Al fin un parroquiano la increpó con dulzura:
—Pero, hermana, ¿cómo se le ocurre entrar en un tranvía tan lleno con una bolsa de huevos?
A lo que la monjita respondió con ingenua simpatía:
—No son huevos, son alfileres.
En España, las confusiones que originan los huevos y su doble sentido están a la orden del día, de la vida e incluso de la muerte. Un conocido empresario, gran amante de ingerir huevos a pesar de la pachuchez de su hígado, falleció a consecuencia de un cólico hepático agudo. Su viuda le lloró sin consuelo durante una semana, al menos, aunque luego se repuso del golpe. Una amiga le preguntó por las causas del óbito de su tigre y mantuvo el tipo cuando la desconsolada viuda se las especificó:
—Se me quedó pajarito por los huevos.
Almorzaba un aristócrata un tanto despistado con un banquero para que éste le negara un crédito. Nada más digno que invitar a comer a un banquero para pedirle un crédito con la certeza absoluta de que el banquero se va a negar en redondo a la operación crediticia. El aristócrata se afanaba en enumerar sus propiedades mientras comía un plato de huevos escalfados. El malvado banquero, atento a cualquier regate inesperado, observaba al arruinado patricio detenidamente. Y reparó en una mosca que se posó en uno de los escalfados del aristócrata.

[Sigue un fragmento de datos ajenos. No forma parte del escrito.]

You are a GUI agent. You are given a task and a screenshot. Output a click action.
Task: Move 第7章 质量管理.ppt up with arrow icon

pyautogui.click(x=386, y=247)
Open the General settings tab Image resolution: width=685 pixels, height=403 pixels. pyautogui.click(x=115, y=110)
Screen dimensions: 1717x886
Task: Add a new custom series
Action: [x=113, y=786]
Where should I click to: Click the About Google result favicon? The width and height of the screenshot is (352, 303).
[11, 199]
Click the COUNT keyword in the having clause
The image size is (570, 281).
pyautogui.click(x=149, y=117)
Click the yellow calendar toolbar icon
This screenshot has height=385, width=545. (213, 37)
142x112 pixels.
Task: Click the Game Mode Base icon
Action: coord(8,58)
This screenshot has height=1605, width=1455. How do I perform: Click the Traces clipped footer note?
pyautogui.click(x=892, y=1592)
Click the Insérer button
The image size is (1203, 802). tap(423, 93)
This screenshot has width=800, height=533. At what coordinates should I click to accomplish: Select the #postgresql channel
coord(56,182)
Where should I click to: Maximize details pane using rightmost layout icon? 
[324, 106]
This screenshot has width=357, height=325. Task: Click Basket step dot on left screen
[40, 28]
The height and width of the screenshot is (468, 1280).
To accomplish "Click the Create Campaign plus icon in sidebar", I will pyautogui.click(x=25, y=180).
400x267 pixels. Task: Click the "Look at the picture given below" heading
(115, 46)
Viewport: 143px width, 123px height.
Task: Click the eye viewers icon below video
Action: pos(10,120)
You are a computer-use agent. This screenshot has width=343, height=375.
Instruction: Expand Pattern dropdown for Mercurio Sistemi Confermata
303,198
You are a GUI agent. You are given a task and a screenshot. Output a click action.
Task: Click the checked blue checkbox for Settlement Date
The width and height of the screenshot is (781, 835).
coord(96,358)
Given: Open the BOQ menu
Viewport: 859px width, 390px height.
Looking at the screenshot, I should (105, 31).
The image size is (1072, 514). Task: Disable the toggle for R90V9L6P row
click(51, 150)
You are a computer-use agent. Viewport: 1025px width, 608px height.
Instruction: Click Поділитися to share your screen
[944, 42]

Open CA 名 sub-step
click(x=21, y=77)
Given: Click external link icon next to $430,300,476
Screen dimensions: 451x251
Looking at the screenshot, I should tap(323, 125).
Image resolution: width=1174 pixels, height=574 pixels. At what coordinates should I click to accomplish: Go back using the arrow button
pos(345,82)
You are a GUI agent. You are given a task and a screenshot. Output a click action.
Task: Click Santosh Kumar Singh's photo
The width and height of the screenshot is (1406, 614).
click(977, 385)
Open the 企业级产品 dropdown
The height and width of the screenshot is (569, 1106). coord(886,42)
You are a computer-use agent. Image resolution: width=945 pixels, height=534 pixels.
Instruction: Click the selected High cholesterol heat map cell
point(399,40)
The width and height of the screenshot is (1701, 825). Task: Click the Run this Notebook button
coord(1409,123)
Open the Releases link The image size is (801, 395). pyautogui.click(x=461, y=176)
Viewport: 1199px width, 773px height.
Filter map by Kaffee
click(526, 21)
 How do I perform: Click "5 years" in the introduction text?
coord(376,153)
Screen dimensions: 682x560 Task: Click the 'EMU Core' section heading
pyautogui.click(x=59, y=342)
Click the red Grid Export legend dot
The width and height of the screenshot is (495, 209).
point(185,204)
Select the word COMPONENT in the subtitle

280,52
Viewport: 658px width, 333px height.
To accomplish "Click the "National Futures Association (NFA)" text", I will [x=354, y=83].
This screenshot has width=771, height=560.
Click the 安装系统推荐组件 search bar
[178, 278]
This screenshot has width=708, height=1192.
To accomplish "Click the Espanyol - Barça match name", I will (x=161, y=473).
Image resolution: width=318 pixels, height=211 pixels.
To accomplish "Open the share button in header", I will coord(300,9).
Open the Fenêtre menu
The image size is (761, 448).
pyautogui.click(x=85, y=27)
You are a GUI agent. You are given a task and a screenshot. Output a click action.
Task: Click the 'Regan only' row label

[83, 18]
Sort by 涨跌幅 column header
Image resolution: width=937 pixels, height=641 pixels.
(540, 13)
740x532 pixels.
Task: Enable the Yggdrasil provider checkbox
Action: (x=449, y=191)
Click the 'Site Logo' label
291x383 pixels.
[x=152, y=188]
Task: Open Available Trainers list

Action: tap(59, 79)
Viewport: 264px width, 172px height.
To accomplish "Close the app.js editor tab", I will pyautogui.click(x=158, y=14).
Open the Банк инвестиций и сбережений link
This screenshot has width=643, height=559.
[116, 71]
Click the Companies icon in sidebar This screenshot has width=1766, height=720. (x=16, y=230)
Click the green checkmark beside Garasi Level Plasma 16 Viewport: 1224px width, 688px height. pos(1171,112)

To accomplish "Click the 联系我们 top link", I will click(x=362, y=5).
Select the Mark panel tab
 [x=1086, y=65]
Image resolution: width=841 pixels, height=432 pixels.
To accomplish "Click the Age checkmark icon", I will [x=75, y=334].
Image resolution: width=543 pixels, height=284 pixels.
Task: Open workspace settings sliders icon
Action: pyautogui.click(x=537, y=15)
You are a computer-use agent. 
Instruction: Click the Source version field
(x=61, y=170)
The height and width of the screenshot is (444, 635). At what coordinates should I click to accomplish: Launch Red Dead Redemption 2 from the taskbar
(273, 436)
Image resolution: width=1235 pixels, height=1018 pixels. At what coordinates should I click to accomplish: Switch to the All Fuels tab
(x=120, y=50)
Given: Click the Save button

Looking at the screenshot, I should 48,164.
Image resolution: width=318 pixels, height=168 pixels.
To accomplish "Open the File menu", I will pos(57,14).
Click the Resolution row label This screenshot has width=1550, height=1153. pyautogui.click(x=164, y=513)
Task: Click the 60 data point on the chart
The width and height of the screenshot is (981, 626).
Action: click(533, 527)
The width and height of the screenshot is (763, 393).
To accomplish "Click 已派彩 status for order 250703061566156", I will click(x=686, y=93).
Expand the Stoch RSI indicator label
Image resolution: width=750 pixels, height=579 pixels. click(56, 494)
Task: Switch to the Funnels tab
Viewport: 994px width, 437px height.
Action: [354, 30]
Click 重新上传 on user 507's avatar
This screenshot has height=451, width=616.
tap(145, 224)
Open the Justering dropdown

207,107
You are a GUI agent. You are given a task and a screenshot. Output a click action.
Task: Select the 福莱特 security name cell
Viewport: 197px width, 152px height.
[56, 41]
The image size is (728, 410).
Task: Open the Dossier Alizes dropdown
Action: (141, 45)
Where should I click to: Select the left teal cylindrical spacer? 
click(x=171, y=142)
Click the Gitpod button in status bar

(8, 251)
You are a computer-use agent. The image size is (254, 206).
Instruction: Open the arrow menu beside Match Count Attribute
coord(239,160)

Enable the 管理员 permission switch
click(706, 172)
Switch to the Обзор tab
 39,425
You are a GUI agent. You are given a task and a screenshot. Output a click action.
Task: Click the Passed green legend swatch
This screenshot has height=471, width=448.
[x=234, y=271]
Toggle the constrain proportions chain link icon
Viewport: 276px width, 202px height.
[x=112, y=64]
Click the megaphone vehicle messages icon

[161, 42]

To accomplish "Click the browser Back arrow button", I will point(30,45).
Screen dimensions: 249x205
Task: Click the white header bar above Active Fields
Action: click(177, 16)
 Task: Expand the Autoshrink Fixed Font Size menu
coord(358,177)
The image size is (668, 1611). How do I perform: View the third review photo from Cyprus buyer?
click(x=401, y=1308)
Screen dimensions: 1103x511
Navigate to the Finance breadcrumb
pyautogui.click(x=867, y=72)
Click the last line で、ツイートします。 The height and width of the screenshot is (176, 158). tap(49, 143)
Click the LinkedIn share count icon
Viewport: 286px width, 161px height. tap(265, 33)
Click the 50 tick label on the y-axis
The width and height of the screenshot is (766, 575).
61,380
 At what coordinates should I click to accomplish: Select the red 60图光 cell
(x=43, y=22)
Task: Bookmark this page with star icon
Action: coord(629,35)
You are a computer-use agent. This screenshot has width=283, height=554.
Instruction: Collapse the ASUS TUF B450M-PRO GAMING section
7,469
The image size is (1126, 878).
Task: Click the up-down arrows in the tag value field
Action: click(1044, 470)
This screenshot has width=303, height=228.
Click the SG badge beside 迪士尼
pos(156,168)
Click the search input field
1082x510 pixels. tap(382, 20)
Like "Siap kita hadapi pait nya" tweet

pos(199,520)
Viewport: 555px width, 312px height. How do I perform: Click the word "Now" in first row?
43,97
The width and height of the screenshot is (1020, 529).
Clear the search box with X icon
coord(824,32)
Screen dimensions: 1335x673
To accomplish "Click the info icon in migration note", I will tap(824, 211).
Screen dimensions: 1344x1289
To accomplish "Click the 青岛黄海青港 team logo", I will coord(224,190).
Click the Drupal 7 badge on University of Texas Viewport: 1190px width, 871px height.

—Tiene usted una mosca en los huevos —le anunció.
Y el noble, instintivamente, con suma elegancia, se sacudió la bragueta.
Con el hueverío no hay arreglo posible. Lo mismo ocurre con el bolerío y el pelotamen. Lo esférico es siempre peligroso. En el Real Club de Tenis de San Sebastián se celebraba la Copa Mata, para parejas mixtas. Quien esto escribe había alcanzado las semifinales. Si la sinceridad es aún una de mis virtudes, he de reconocer que había llegado a la semifinal con méritos escasos. Se apuntaron sólo ocho parejas, y la que tenía que oponerse deportivamente a la formada por el firmante y su agraciada compañera, no se presentó. La encargada de distribuir las pistas se llamaba Juanita, y era una navarra magnífica y vociferante. Momentos antes de iniciarse la comprometida semifinal, Juanita, dirigiéndose al más apuesto de los semifinalistas, le gritó:
—¡Ussía! ¿Tiene usted pelotas?
El más apuesto de los semifinalistas, un tanto turbado por la pregunta, acertó a responder:
—De tenis, no. —Y perdió la semifinal.
Un comentarista deportivo muy fino narraba un partido de fútbol. Golpe franco contra el equipo local. Se forma la barrera. El delantero contrario dispara y uno de los defensores cae al suelo dolorido. El fino comentarista explicó así la situación:
—La pelota lanzada por Arriluce ha impactado con fuerza en las ídem de Zugazagoitia. —No se puede ser más claro.
Hasta en el ingenio epigramático se juega con la confusión.
Suevos, vándalos y alanos
en tropel nos invadieron,
pero la Historia nos dice
que nos tocaron los suevos.
Bueno, pues eso. Que hay que tener mucho cuidado al hablar.